Bei Börsenschluss lag der Swiss Market Index (SMI) schliesslich 0,78 Prozent höher als am Vorabend bei 9328,48 Punkten. Der breite Swiss Performance Index (SPI) legte um 0,71 Prozent auf 9307,29 Punkte zu. Von den 30 wichtigsten Aktien schlossen 20 den Tag mit einem Kursplus und neun mit einem Minus.

Treiber für den Aktienmarkt sei nach wie vor die ultralockere Geldpolitik grosser Notenbanken, erklärten Händler. Der Aufwärtstrend des SMI wurde hauptsächlich vom Pharmakonzern Roche angetrieben. Dessen Genussscheine, die den Verlauf des SMI stark prägen, gewannen 1,6 Prozent an Wert, und dies ohne relevante News zum Unternehmen.

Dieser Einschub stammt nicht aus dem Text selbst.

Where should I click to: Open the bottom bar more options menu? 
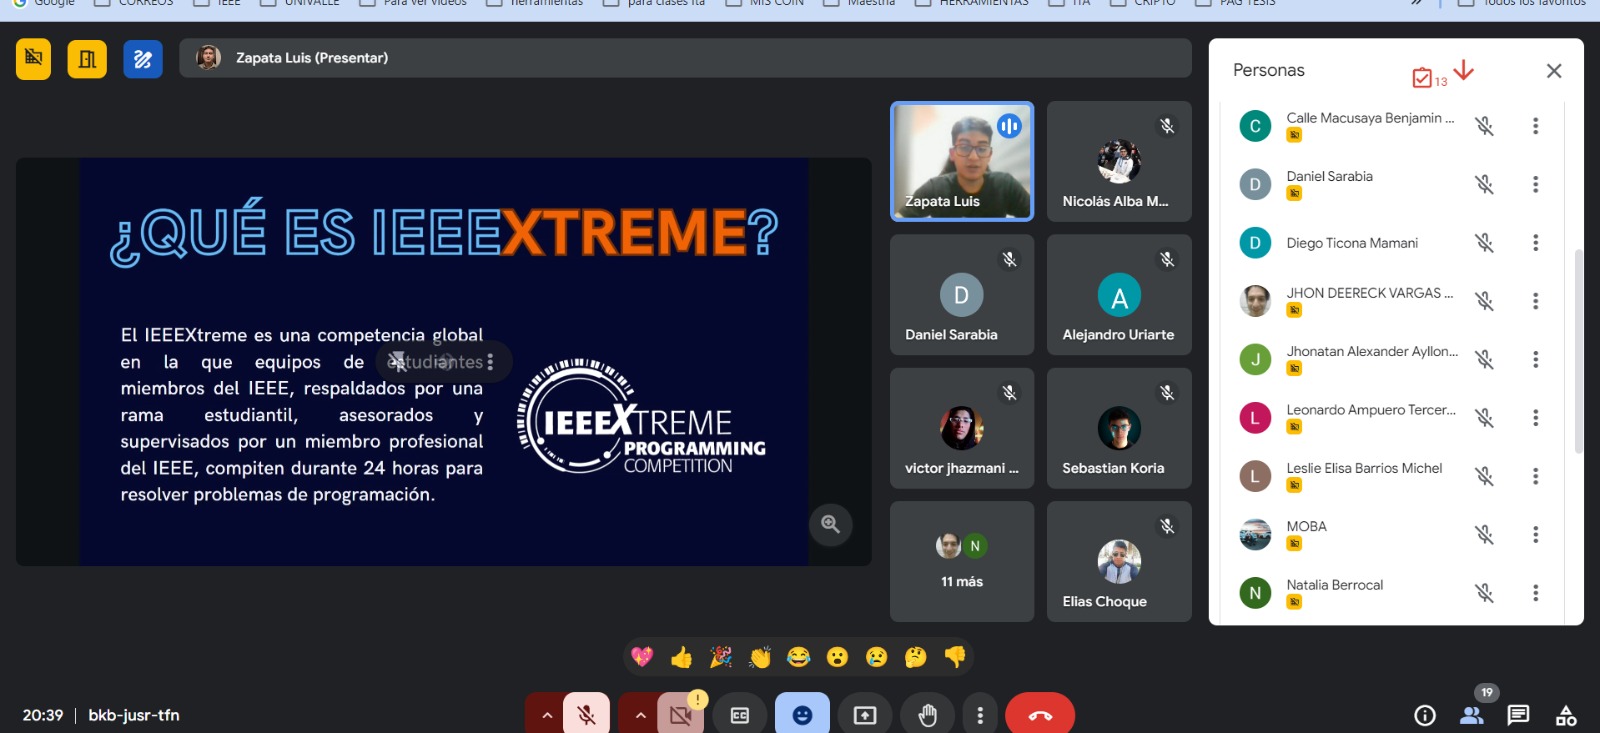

Konjunktursensitive Titel im Aufwind

Die beiden weiteren grosskapitalisierten Aktientitel – jener von Novartis (+1,0 Prozent) und der von Nestlé (+0,4 Prozent) – hinkten Roche deutlich nach. Zu den weiteren Kursgewinnern gehörten stark von der Konjunktur abhängige Unternehmen wie der Warenprüfkonzern SGS (+1,5 Prozent) oder der Luxusgüterkonzern Richemont (+0,9 Prozent).

Die Anteilscheine von Konkurrent von Swatch (+0,4 Prozent) konnten da nicht ganz mithalten. Vor allem auf den Börsenwert von Richemont wirkten sich damit die besser als erwartet ausgefallenen Exportdaten der Schweizer Uhrenindustrie aus.

Die Aktien von Holcim verteuerten sich um 1,1 Prozent, nachdem Lafarge-Aktionär Nassef Sawiris in einem Interview sagte, die Gespräche zwischen Holcim und Lafarge zur Rettung der geplanten Fusion machten «gute Fortschritte». Am Montag hatte Holcim bestätigt, dass mit Lafarge Neuverhandlungen über die Fusionsbedingungen geführt werden.